ALBUM REVIEW: RON POPE & THE NIGHTHAWKS

Screen Shot 2016-01-08 at 1.49.39 PMEven though he’s called New York home for over a decade, you don’t have to rifle too far into Ron Pope’s music to determine that the man has copious amounts of southern heritage running through his veins. With a classic outlaw-country sound embedded in the anti-Nashville scene in the 1960 and 1970s, Pope sticks to the common rambler themes of consumption, self-medication, and the difficulties of life.

His life and his music have been on his terms. Period. He’s never been the artifact of label achievement and has plotted his career in a ferociously self-governing manner. That unbending method has worked for Pope, who has tallied over 570 million combined streams on Pandora and YouTube.

Honestly, he is the American dream.

However, Pope isn’t channeling the musical ghosts of Merle Haggard and Waylon Jennings due to a new development in the “scene.” He isn’t being trendy. His songs are simply a narrative of the life he’s lived; his life has been tough, so that’s what his music reflects.

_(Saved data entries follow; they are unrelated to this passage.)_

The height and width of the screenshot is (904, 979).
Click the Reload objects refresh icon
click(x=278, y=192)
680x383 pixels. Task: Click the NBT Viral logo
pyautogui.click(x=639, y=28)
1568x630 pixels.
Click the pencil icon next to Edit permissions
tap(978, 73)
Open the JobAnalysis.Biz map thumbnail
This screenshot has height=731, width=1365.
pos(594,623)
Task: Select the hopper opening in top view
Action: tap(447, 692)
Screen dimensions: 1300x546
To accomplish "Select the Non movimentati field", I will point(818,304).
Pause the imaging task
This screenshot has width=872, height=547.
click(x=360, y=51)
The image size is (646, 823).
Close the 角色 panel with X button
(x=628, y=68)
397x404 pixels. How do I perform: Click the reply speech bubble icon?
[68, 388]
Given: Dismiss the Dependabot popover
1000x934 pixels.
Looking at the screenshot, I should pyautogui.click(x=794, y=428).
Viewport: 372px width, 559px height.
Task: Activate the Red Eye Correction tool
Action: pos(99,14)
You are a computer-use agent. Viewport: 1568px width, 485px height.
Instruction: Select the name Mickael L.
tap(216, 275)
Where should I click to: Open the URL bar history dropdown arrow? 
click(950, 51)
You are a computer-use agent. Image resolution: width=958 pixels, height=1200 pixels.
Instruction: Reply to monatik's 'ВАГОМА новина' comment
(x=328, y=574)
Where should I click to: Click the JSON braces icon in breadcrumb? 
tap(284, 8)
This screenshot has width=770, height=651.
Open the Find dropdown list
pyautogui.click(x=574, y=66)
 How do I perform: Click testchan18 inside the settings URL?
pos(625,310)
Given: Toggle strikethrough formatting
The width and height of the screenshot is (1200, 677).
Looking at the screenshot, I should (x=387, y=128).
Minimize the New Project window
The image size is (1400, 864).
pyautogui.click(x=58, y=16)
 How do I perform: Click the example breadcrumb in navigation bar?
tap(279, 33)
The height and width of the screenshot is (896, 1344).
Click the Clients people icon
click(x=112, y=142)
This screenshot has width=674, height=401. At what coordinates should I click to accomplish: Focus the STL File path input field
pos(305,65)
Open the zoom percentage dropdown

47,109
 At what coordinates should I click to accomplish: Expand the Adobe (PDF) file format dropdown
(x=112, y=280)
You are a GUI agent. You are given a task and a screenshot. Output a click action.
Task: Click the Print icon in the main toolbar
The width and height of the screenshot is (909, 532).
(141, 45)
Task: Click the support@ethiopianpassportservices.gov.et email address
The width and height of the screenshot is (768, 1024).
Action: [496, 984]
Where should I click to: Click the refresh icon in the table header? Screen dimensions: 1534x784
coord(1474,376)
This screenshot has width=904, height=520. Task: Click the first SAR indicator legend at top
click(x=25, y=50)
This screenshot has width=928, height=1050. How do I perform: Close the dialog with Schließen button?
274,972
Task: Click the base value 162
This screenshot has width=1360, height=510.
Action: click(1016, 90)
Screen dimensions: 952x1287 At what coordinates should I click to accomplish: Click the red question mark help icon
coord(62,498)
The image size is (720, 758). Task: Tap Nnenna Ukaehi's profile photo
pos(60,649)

He was “born in the dust and raised in the dirt”…as his drum-propelled and guitar-laced, “Southern Cross” explains. A song about finding a better half during troubled and rowdy years, the southern jam serves as an indirect and informal thank you note from a wandering soul to his compass. Coupled with “Ain’t No Angel”, Pope’s Tom Petty-esque “Won’t Back Down” swagger pushes him all in, with middle fingers in the air and an unapologetic approach to life.

These unrepentant themes thread Ron Pope & The Nighthawks together. The sprightly “Hell Or High Water” focuses on road wear; a swanky “Bad Intentions” examines good hearts and bad choices; and “White River Junction” focuses on “cocaine, cocaine, cocaine.”

Pope makes sure to show his diversity and flexibility as a songwriter through the silkier “Hotel Room” and “Leave You Behind.” With blended vocals and heartbreakingly-detailed storytelling, Pope proves he can hang with the crooners between the dirt road jams. The result is a beautifully unmatched song, nestled in a batch of fantastic tracks.

A black sheep from beginning to end, Ron Pope & The Nighthawks will unapologetically clasp any rebel, pariah, or uneasy heart with a white-knuckled grip. More impressively though, is Pope’s ability to charm the good souls with an honesty that can’t be postured, making this album the “real deal” that sets the bar high for Americana in 2016.